>>>

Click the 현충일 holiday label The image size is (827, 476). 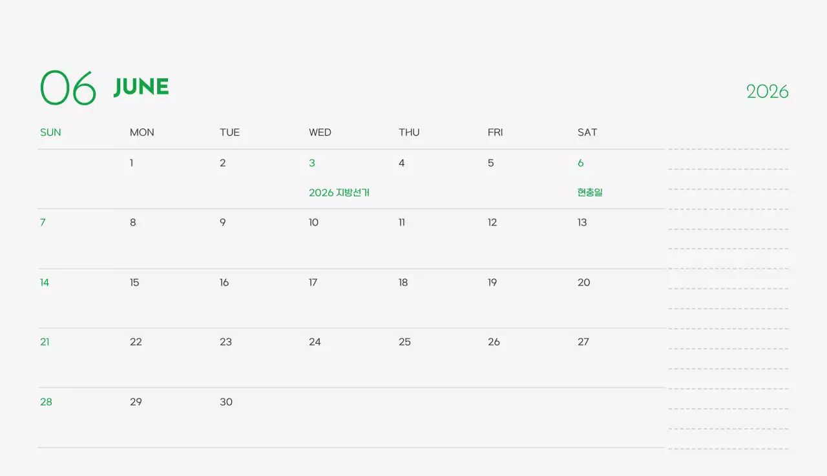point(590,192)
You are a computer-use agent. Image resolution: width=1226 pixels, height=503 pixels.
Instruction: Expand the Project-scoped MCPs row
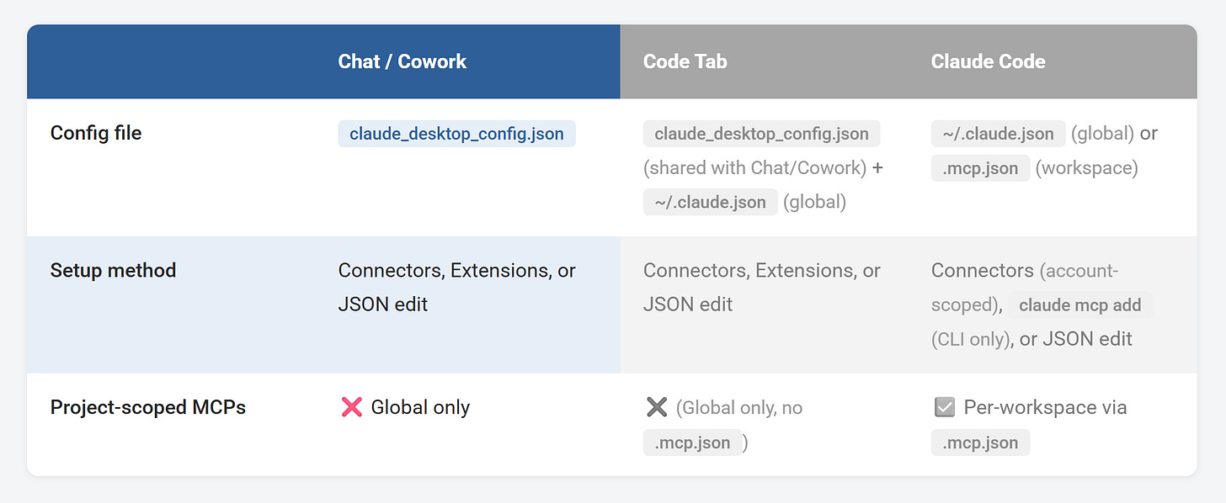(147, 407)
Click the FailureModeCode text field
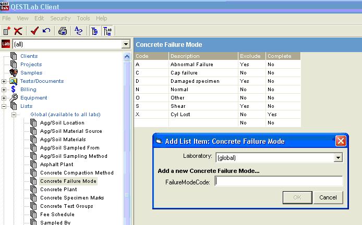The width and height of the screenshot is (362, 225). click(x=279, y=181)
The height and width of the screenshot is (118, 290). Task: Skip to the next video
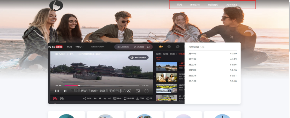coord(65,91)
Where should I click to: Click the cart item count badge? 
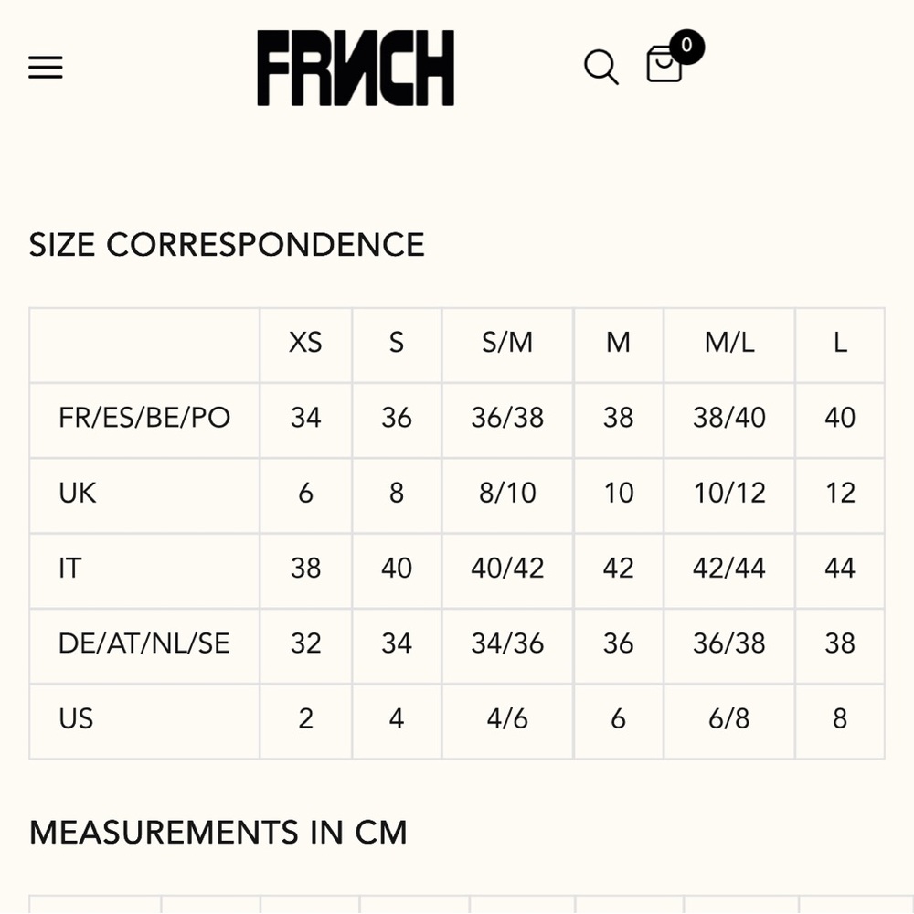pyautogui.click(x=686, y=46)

<<<
>>>

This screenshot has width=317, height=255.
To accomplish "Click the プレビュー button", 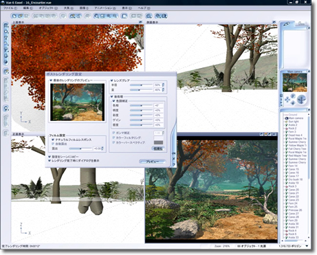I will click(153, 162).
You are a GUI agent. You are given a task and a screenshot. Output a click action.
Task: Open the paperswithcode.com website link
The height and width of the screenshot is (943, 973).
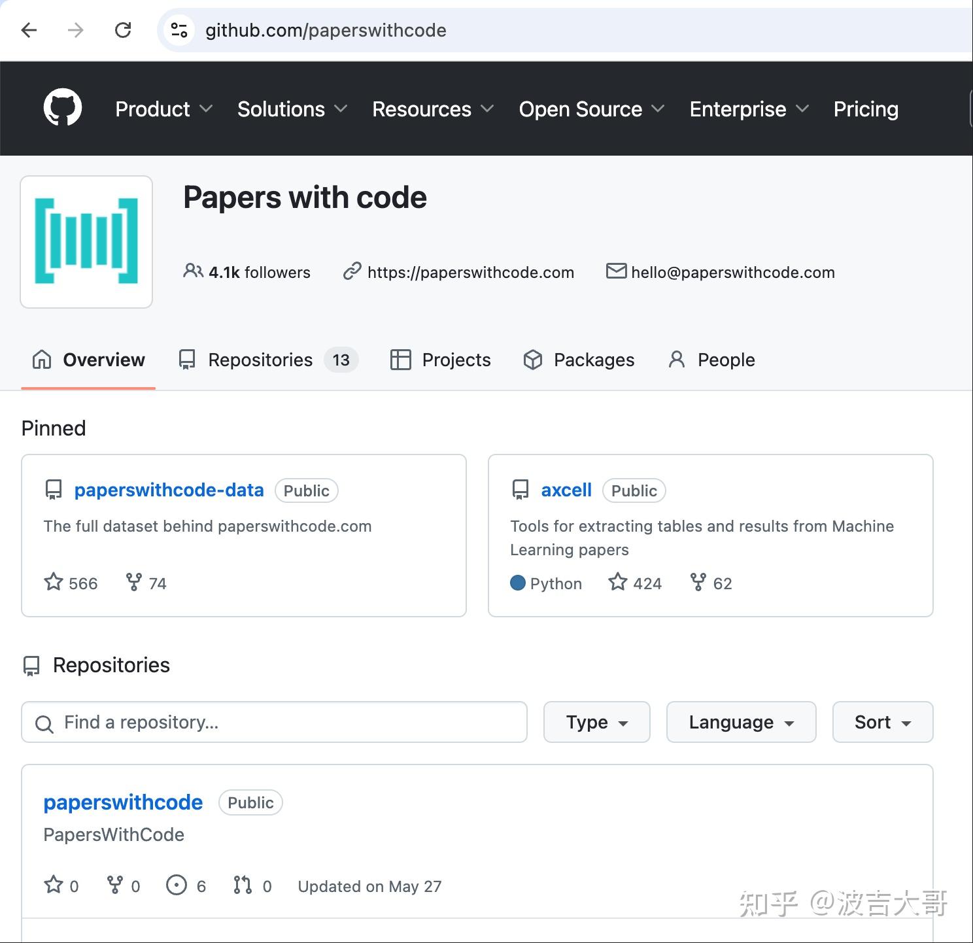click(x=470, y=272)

<<<

WHAT TO DO:
The reply should consist of a single number: how many lines in the listing contain the word "agent".

ANSWER:
2